This was a week of reflection on the motives and feelings of Trump supporters. Sabrina Tavernise argued in the New York Times that the mocking intolerance of the liberal resistance may not only be preventing Trump voters from getting dates (Tinder profiles that read, “Trump supporters, swipe left”), but may also be driving some otherwise moderate conservatives to support Trump even more. After enduring the months of “Trump that Bitch” misogyny, race baiting and xenophobic fear-mongering, many liberals were not amused, as typified by this response to a reference I made to the NYT piece:
I can see that, but we won’t be able to reverse the electoral losses without drawing some votes from the Trump bloc. Sad to say, but increasing margins among our urban base in already blue states just will not reverse the GOP hold on Congress, nor will it undo the GOP occupation of state legislatures and governor’s mansions.

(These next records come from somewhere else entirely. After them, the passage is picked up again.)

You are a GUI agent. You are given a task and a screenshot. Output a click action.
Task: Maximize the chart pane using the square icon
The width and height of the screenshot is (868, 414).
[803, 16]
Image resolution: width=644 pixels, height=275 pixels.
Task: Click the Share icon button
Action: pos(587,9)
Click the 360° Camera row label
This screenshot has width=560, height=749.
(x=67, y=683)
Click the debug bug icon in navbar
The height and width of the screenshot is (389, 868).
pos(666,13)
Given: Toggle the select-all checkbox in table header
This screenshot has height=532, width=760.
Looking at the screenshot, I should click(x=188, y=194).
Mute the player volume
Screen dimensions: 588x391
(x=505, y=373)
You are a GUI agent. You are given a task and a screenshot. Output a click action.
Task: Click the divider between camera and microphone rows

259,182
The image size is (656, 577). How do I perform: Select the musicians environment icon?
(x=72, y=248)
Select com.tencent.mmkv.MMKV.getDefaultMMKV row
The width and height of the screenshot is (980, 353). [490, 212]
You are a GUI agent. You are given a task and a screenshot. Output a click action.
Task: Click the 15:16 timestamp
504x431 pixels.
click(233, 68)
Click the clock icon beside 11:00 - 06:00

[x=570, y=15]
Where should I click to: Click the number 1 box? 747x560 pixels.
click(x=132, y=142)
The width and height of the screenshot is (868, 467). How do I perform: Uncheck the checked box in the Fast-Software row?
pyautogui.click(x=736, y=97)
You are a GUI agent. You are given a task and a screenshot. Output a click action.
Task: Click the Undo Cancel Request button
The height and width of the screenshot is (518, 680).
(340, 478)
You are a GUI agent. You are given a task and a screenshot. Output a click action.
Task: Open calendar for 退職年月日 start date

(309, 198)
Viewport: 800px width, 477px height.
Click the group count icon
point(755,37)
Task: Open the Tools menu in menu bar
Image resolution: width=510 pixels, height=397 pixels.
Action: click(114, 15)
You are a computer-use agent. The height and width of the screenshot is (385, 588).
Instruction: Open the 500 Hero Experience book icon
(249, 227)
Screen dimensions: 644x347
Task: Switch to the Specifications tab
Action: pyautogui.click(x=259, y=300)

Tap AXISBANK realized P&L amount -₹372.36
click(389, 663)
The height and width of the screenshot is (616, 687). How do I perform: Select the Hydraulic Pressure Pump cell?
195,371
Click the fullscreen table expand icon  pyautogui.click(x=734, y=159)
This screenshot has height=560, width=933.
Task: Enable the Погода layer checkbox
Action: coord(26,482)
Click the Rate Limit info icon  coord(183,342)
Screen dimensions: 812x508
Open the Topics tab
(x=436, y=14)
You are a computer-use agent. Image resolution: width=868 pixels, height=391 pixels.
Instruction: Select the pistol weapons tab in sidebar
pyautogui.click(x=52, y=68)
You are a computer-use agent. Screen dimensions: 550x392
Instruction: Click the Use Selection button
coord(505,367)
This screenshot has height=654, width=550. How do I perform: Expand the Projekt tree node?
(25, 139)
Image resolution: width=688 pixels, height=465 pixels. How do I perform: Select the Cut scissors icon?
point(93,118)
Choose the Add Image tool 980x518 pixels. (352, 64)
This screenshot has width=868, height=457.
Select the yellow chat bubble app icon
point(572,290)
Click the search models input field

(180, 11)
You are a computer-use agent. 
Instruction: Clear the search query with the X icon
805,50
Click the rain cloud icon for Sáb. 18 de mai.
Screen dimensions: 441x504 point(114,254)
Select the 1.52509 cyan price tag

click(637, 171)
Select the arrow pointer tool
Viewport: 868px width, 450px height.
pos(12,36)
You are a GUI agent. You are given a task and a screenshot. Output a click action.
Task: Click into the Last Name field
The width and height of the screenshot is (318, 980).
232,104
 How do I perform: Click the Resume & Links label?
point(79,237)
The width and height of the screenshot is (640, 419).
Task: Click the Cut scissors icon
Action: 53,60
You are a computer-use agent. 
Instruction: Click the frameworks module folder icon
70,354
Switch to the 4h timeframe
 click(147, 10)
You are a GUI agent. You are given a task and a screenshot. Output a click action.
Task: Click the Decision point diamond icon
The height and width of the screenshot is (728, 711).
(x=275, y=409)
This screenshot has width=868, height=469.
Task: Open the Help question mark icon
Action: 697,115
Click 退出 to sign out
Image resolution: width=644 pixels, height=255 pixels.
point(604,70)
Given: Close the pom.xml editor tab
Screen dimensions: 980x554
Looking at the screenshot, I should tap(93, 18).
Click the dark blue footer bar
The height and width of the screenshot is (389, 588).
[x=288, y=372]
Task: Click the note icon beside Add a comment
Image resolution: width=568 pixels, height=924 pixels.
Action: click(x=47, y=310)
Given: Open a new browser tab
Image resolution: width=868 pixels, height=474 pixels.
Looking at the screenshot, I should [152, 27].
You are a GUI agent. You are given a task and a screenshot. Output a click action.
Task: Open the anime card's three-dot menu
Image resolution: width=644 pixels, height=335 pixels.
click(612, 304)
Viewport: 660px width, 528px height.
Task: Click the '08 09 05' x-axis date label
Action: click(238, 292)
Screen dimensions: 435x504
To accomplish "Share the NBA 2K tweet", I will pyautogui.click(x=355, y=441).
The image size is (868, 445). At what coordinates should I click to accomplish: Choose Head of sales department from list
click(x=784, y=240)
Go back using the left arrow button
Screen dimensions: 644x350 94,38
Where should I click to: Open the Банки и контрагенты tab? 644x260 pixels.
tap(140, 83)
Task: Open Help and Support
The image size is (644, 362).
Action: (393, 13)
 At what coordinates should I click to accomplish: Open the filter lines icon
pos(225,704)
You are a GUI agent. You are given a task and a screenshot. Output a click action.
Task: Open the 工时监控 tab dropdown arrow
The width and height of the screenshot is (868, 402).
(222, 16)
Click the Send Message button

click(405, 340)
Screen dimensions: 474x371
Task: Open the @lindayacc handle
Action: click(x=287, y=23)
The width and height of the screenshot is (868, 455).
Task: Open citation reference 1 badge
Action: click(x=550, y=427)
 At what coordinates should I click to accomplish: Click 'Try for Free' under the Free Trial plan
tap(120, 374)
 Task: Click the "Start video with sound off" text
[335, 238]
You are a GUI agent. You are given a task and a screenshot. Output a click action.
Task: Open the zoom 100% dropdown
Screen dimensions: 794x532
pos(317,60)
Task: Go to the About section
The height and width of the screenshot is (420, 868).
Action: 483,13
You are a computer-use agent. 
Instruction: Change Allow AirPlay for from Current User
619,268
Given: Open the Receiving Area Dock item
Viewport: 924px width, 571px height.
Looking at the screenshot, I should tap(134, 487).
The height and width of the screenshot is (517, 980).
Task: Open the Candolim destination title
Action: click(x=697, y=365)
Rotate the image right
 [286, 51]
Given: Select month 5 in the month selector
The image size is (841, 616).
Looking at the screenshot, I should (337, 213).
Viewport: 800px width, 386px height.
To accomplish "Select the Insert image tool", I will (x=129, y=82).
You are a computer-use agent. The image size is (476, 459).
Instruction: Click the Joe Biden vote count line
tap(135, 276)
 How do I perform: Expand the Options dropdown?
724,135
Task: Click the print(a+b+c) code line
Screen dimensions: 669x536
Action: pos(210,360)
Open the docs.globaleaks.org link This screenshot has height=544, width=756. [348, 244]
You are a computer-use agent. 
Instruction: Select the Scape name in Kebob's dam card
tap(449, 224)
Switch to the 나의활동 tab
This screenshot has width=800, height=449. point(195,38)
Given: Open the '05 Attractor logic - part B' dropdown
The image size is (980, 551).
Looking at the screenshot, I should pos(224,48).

The tactical question aside, liberals remain simply dumbfounded that Trump supporters cannot appreciate what is to us so completely obvious. How can they not see it? A look into those enigmatic workings of the Trumpster mind appeared in WaPo, where attendees of the Florida rally were asked about the first month of the administration. Recognizing that these were the most loyal of the loyal followers, the disconnect between their perceptions and the kind of viewpoint I’ve been sharing here is astounding. They see a successful first month of a president who promised to shake things up and piss people off. To them the dress is blue and black; to us it’s white and gold, and no amount of careful explanation or photographic color rebalancing seems to bridge the divide.
One theory is that all the gas-lighting and alternative facts from the administration and its supporters is a kind of expert misdirection that pulls our attention away from the hand in the till or the jackboot on the throat. It is true that while we’ve been laughing at Sweden memes, the house GOP leadership has been quietly advancing a deeply conservative agenda. One particularly appalling example is HR 985, which will throw a wrench into the gears of class action procedures that are the basis of many civil rights law suits. I’ll be calling my District 1 representative tomorrow.